Just after the Ray Rice video came out, a friend of mine hit herself in the face with a car door hard enough she needed stitches (hey, we can’t all be graceful beauties). This friends loving husband left his work to take her to the hospital, and help her through the day. He was seen as an abuser by the public- a point which was brilliantly illustrated when a stranger came to her in a public place and asked if she needed help at home.
In light of the #BringOurGirlsBack story, a father takes photos of his daughters while on vacation. A white father with two lovely Chinese born daughters is seen as a exploitative pedophile when the girls are questioned by a self-identified Homeland Security employee about the possibly of them being illegally held. (See Washington Post’s article here)
And I, with a medical condition causing easy bruising, had a substitute teacher alert Child Protective Services to bruising caused by and fall while hiking and my 18 month old niece and her swinging hiking boots after a family camping trip. I’ve encountered it many times, in fact.

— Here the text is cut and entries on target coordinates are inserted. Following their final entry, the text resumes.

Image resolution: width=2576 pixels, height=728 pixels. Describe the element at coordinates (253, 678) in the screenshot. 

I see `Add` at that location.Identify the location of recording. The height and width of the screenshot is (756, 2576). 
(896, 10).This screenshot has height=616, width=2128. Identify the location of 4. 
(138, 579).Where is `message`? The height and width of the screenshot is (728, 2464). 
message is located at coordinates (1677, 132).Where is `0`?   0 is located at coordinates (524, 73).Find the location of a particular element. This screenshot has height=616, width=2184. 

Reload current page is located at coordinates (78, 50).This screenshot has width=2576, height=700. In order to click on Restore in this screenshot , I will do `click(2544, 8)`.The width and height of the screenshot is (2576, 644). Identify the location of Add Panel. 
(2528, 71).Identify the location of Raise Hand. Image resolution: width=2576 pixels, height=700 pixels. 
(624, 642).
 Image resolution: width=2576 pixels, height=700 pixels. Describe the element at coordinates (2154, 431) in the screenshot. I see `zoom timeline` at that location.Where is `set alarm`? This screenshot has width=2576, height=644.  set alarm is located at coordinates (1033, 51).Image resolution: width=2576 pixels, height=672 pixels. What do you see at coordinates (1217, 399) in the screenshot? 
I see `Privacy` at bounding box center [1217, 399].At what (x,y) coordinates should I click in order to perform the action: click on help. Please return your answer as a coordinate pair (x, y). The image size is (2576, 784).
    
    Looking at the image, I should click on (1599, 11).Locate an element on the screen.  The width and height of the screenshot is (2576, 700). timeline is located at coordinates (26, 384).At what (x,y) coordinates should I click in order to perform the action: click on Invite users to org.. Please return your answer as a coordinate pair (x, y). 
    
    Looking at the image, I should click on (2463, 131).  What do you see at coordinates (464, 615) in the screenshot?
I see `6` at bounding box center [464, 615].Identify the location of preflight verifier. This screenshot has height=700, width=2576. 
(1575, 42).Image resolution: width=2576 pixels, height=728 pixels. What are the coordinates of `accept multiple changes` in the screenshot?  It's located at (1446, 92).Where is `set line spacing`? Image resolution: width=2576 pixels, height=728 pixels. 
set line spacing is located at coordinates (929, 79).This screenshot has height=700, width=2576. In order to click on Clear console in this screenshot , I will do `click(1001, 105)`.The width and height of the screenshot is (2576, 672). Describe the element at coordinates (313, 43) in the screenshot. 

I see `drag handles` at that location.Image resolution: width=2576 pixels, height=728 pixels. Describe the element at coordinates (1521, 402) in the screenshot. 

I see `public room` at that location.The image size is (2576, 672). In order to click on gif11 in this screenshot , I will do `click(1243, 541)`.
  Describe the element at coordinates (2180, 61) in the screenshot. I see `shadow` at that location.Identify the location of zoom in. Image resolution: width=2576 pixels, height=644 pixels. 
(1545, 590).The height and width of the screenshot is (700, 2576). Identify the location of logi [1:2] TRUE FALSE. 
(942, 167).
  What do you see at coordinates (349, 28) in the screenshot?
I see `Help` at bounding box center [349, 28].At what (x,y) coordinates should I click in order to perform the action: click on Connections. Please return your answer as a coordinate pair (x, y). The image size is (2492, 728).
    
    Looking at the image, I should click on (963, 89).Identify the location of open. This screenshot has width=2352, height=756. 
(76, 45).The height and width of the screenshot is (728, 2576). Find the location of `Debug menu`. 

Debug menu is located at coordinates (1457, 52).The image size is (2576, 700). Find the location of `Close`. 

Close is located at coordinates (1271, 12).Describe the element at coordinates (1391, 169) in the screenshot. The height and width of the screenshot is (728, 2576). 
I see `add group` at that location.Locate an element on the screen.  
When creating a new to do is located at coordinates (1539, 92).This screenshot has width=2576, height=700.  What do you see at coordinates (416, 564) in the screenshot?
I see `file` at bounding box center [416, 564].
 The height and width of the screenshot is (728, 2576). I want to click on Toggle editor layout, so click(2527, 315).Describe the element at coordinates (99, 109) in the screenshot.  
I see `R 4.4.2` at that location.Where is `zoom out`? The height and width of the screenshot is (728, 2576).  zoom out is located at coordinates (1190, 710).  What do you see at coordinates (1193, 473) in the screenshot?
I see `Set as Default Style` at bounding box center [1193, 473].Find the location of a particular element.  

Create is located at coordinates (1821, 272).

A bruise here or there brings raised eyebrows, “do you need help,” “is someone beating you,” even “your husband shouldn’t hit you” from teachers, coworkers, strangers.
See something, say something. It’s a simple idea. But what else does it say? Does it say that a strangers influence might be stronger than that of my friends, family and acquaintances? Does it say I might be “the kind of woman” who can’t protect myself, or the men in my life are “the kind of men” who endanger women? Does it say we project helpless, broken, or an uncaring towards our own existence? And that the people we surround ourselves with have even less regard for our well being? Or does it simply say this person is a do-gooder, trying to make the world better, to make lives better?
Obviously there is a not-so-fine line between watching abuse happen and seeing the evidence afterwards. I’m not questioning intervention when someone is being attacked in front of you- by all means step in, but what about when it’s not as obvious as a punch or slur being thrown? Maybe it’s about how we approach the situation. How we speak to the perceived perpetrator, and the supposed victims. Maybe it’s about how far we let things go before we question evidence. Maybe it’s just about our gut that day.
I don’t have the answer- but I’m beginning to wonder if See Something Say Something is really so simply after all.
What do you think, readers? Where is the line- when do you speak up, and when do you let things go? And how do you feel when it’s done?